To be done » How many lines in the records below contain the string "Open", matching case exactly? Reply with the number alone.

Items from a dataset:

::::::::

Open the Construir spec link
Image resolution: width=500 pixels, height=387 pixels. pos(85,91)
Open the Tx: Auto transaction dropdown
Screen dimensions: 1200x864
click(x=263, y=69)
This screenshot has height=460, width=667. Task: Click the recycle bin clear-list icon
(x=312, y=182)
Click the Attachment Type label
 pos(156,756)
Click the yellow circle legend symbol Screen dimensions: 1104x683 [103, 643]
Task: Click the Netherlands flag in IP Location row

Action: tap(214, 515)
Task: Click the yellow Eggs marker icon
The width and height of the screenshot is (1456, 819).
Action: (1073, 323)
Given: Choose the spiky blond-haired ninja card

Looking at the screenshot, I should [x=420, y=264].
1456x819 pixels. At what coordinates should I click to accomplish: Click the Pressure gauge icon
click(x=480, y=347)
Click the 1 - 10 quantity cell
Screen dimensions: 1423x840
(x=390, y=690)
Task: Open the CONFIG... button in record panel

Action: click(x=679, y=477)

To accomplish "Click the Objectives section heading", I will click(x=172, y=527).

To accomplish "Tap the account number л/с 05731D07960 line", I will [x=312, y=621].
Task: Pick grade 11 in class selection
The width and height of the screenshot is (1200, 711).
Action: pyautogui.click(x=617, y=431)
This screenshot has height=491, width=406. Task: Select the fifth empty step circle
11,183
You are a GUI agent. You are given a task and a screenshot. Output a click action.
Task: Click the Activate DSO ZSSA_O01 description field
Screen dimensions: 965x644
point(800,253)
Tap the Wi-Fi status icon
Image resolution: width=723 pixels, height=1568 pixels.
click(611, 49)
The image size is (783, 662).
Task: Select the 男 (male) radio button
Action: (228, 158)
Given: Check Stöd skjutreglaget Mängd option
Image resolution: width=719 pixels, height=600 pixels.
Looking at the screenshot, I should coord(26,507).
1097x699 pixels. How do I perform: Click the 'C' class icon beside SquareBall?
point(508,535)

::::::::

Reply to the task » 3